▸ TASK PROMPT:
From the listing below, output only the lines starting at the line that has "Where should I click to: Click the ФИО" and ending at the line that has "Given: Click the 購入する tag label", exactly as they appear, ends included.

▸ MATERIAL SHOWN:
[Start of section]

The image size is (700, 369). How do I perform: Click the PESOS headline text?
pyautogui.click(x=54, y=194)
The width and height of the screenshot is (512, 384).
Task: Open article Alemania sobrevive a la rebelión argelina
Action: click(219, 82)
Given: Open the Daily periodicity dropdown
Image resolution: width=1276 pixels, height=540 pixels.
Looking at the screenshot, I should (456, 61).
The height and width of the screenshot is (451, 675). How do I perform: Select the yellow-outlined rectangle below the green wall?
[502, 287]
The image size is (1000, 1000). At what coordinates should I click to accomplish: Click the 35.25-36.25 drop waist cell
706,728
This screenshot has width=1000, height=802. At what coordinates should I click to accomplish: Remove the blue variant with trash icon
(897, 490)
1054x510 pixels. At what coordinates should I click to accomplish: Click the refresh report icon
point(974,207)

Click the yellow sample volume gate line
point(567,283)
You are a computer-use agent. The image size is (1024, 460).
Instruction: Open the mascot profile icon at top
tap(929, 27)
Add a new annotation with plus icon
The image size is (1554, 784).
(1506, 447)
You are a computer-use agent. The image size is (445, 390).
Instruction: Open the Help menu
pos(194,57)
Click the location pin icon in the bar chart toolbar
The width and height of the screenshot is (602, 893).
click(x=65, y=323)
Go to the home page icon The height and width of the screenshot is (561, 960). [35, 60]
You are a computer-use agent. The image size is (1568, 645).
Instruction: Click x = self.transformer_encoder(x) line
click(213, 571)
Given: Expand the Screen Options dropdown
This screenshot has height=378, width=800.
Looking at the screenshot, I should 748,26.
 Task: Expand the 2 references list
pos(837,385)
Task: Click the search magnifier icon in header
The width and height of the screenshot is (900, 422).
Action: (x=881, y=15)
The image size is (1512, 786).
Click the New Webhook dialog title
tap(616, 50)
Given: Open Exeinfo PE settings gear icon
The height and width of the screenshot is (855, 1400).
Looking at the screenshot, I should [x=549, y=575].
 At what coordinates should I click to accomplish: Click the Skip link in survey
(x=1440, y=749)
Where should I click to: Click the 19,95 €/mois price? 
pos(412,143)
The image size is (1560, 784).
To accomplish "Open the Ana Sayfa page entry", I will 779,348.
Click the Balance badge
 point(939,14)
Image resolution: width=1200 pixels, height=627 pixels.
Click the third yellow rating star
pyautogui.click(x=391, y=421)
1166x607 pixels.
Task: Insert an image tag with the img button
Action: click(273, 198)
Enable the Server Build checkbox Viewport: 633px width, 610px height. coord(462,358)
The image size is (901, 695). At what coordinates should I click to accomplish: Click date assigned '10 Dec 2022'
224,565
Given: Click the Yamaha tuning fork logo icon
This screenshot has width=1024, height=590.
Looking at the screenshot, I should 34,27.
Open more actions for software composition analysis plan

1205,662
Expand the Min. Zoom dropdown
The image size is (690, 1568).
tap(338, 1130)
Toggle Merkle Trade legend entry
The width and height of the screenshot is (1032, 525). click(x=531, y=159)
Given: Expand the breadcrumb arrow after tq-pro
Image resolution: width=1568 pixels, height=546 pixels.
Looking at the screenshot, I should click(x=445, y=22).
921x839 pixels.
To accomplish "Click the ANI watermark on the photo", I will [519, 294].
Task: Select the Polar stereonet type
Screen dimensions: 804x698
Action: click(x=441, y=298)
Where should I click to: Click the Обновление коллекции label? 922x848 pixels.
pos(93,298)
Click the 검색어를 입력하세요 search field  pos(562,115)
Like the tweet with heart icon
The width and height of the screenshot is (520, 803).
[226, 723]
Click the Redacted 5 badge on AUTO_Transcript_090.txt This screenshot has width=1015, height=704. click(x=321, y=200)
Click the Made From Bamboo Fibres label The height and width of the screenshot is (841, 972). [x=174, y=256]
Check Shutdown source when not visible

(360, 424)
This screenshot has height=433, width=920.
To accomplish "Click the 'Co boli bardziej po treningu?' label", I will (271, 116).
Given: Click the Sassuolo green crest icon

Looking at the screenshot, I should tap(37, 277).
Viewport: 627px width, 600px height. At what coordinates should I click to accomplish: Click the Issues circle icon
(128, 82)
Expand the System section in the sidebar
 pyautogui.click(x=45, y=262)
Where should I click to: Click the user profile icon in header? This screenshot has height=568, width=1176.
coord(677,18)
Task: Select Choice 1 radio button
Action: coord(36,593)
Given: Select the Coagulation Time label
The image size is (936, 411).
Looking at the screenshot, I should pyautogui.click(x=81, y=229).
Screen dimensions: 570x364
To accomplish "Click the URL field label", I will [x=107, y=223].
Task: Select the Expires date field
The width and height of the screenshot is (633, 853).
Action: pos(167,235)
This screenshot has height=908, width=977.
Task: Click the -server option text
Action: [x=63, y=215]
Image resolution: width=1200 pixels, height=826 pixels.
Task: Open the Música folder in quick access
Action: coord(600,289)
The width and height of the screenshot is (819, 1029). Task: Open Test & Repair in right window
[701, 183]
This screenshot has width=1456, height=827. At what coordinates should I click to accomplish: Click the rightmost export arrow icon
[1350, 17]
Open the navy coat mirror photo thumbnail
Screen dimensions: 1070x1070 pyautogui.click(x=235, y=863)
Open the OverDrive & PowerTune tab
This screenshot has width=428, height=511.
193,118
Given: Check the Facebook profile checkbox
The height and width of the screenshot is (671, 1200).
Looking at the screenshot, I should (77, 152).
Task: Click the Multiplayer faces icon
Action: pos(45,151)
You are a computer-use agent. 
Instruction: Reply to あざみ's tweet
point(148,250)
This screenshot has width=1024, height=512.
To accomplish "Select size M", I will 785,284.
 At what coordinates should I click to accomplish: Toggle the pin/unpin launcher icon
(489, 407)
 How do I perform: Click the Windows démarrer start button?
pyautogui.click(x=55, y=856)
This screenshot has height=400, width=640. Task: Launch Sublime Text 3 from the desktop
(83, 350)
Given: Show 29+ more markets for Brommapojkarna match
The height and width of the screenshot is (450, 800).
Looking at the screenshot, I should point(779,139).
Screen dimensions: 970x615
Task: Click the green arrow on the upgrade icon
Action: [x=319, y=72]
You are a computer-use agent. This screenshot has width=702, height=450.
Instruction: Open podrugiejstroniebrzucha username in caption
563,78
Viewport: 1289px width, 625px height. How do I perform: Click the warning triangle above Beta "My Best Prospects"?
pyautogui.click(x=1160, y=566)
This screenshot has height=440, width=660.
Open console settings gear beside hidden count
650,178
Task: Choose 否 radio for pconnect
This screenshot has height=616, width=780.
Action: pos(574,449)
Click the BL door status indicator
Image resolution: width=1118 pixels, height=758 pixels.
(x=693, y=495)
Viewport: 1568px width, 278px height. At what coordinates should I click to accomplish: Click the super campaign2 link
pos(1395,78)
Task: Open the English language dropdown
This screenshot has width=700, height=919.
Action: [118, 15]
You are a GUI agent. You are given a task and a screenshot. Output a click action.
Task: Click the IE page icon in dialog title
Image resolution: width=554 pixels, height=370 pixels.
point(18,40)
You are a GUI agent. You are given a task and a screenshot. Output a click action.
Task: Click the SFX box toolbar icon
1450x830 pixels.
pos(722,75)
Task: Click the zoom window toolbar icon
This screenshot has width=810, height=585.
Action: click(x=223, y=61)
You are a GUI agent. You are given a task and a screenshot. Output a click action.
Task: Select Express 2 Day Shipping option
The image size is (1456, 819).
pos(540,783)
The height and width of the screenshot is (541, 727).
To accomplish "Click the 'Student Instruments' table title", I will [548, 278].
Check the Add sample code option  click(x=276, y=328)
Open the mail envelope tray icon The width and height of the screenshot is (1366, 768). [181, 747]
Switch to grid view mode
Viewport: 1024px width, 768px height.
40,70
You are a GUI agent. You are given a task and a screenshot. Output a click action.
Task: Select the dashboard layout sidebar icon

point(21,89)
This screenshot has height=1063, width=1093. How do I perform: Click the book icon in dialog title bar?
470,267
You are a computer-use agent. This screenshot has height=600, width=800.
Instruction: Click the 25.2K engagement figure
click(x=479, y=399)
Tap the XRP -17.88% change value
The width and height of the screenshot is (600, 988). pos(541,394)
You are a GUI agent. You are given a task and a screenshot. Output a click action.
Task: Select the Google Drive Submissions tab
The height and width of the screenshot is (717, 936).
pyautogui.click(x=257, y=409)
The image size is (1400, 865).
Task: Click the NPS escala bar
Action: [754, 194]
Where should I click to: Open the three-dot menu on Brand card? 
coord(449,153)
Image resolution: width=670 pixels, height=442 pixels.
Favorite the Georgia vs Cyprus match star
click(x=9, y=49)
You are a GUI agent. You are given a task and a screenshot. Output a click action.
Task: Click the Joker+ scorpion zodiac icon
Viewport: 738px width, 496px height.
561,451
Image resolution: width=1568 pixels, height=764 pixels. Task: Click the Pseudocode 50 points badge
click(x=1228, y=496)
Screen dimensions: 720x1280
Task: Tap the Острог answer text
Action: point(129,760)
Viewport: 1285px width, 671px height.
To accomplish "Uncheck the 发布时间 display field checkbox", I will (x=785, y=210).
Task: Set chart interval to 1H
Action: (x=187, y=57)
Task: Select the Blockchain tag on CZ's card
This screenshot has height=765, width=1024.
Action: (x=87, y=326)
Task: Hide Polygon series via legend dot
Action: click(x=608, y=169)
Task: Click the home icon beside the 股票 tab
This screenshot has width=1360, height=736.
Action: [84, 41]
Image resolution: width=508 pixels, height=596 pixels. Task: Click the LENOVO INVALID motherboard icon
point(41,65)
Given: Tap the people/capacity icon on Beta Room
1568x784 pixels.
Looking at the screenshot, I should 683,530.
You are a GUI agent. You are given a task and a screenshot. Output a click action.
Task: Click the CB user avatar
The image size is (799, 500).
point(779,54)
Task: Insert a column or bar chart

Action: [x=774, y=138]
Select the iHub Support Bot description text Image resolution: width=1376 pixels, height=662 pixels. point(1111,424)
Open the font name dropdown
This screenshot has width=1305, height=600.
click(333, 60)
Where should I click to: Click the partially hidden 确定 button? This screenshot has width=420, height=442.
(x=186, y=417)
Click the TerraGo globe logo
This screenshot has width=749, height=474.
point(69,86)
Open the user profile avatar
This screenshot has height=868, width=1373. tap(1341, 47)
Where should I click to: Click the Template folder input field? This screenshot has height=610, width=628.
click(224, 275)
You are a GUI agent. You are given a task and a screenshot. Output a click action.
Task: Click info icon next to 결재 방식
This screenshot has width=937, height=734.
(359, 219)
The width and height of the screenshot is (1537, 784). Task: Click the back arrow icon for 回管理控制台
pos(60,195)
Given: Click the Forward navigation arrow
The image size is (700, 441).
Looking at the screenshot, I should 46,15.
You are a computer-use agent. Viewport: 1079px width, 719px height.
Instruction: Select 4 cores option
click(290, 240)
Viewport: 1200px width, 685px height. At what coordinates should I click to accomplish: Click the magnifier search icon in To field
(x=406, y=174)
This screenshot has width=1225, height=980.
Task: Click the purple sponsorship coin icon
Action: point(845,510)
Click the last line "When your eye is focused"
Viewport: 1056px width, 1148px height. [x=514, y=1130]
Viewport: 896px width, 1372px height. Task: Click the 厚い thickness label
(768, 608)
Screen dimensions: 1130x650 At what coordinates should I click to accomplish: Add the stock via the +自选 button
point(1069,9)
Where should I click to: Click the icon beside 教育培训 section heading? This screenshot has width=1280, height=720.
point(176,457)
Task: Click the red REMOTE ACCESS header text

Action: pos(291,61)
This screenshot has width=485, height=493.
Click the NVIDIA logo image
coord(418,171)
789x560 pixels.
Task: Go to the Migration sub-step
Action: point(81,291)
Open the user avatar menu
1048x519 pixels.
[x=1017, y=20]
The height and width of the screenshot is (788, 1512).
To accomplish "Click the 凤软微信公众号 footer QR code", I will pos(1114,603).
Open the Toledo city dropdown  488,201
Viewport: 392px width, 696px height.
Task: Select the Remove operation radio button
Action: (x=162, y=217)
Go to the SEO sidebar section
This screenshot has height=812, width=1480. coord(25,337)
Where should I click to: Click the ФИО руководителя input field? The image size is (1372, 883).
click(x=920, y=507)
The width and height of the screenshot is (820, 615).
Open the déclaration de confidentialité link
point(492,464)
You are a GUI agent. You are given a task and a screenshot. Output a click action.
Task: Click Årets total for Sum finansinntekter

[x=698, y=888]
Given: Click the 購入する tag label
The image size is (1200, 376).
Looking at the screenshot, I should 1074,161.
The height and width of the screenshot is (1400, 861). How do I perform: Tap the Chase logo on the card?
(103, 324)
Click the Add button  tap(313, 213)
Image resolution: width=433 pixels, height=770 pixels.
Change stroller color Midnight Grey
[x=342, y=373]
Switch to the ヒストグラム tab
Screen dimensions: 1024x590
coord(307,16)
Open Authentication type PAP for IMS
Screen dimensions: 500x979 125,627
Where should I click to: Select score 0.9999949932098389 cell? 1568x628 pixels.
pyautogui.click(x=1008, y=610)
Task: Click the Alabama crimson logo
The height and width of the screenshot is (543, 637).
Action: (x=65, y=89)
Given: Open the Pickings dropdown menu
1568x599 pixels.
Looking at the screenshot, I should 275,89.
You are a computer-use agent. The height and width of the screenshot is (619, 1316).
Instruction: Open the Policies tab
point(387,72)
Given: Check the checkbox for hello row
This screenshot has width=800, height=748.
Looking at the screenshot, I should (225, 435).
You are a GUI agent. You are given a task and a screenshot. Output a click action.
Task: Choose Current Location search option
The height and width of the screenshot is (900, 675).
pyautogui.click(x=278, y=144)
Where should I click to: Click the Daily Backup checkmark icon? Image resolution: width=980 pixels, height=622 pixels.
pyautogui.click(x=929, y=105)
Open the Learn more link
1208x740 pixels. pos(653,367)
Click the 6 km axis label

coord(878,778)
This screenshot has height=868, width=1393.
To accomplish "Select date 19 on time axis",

[End of section]

▸ WRITTEN RESPONSE:
Where should I click to: Click the ФИО руководителя input field? The image size is (1372, 883).
click(x=920, y=507)
The width and height of the screenshot is (820, 615).
Open the déclaration de confidentialité link
point(492,464)
You are a GUI agent. You are given a task and a screenshot. Output a click action.
Task: Click Årets total for Sum finansinntekter

[x=698, y=888]
Given: Click the 購入する tag label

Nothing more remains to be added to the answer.